====== Text passage ======

Prometheus is a system used to
- Collect metrics (e.g. memory, CPU) - This is often referred to as "scraping metrics"
- Store the metrics, for example, in object storage, such as an Amazon Web Services S3 Bucket
- Configure conditions that should create an alert (e.g. high CPU or high memory usage)
For example, Prometheus can be used to gather metrics from servers, virtual machines (VMs), databases, containers (e.g. Docker, OpenShift), messaging (e.g. IBM MQ, RabbitMQ), and the list goes on. Then the metrics could be stored in object storage, such as an Amazon Web Services (AWS) S3 Bucket.
Often, an Observability system such as Kibana is used to display the metrics with a UI that is used to display query the metrics, for example, to find systems with high CPU or memory usage.

====== Information provided ======

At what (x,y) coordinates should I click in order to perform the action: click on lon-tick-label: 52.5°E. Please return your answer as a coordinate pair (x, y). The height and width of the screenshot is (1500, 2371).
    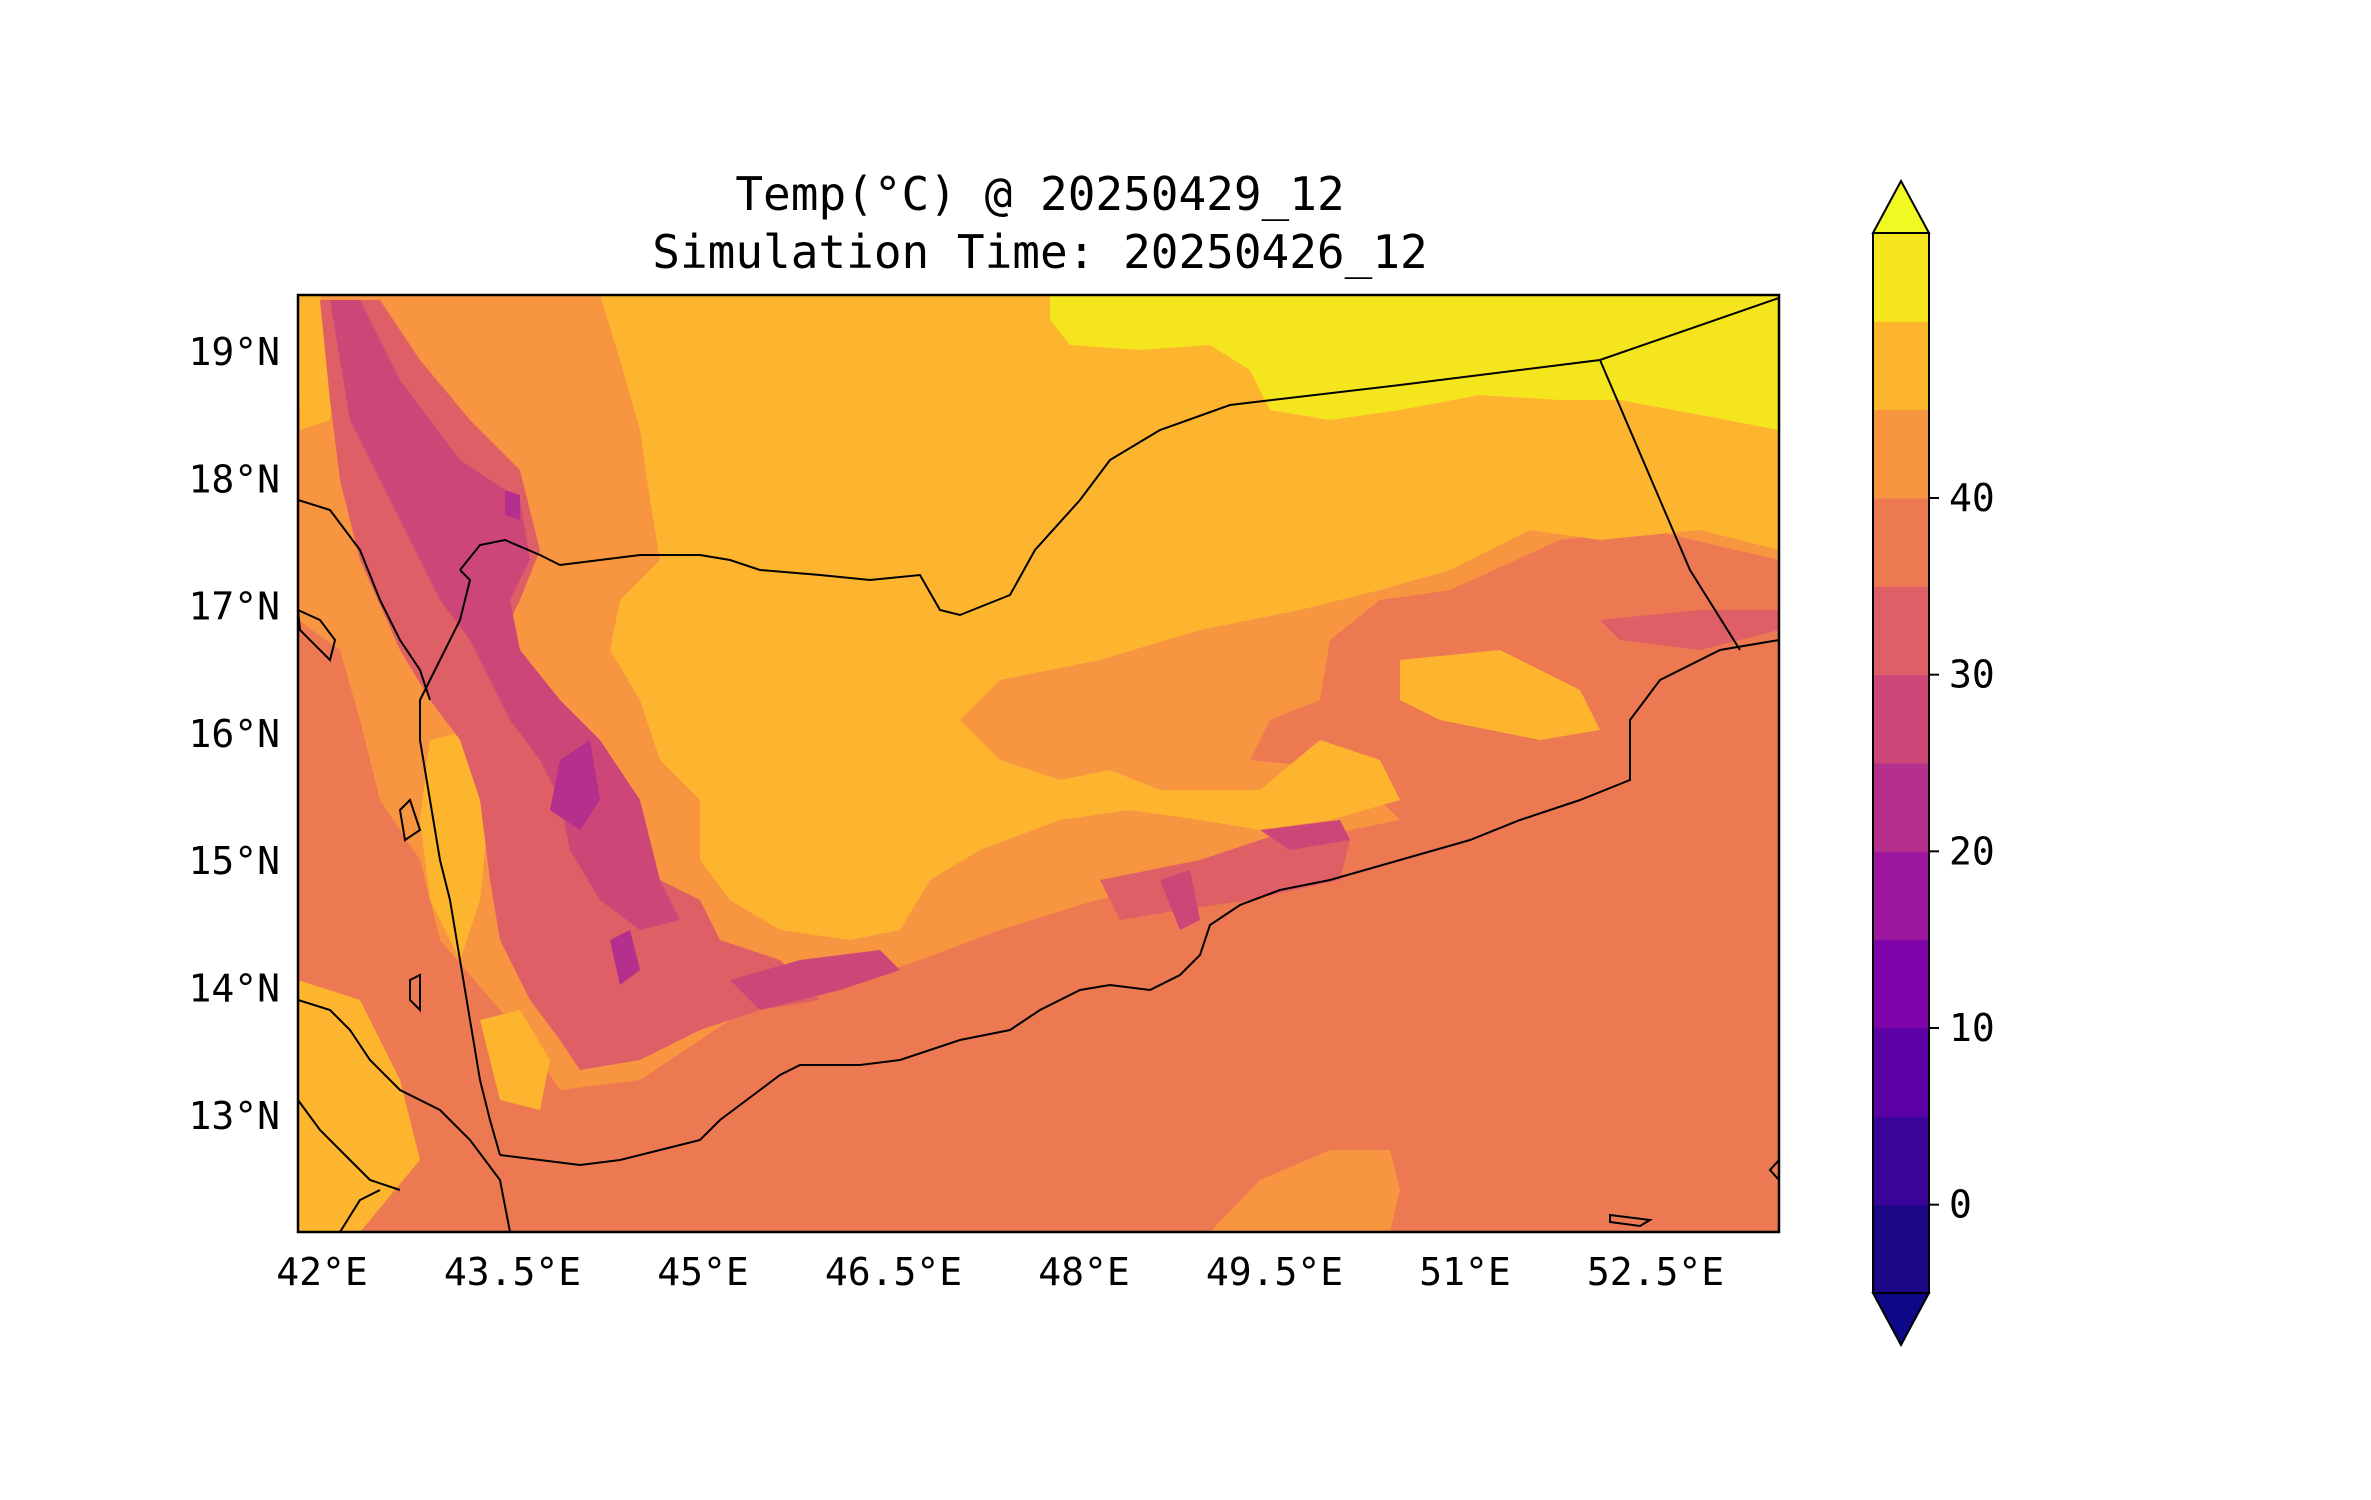
    Looking at the image, I should click on (1656, 1272).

======

### Your task
Reproduce the Prometheus overview in full, word for word.

### Task result
Prometheus is a system used to
- Collect metrics (e.g. memory, CPU) - This is often referred to as "scraping metrics"
- Store the metrics, for example, in object storage, such as an Amazon Web Services S3 Bucket
- Configure conditions that should create an alert (e.g. high CPU or high memory usage)
For example, Prometheus can be used to gather metrics from servers, virtual machines (VMs), databases, containers (e.g. Docker, OpenShift), messaging (e.g. IBM MQ, RabbitMQ), and the list goes on. Then the metrics could be stored in object storage, such as an Amazon Web Services (AWS) S3 Bucket.
Often, an Observability system such as Kibana is used to display the metrics with a UI that is used to display query the metrics, for example, to find systems with high CPU or memory usage.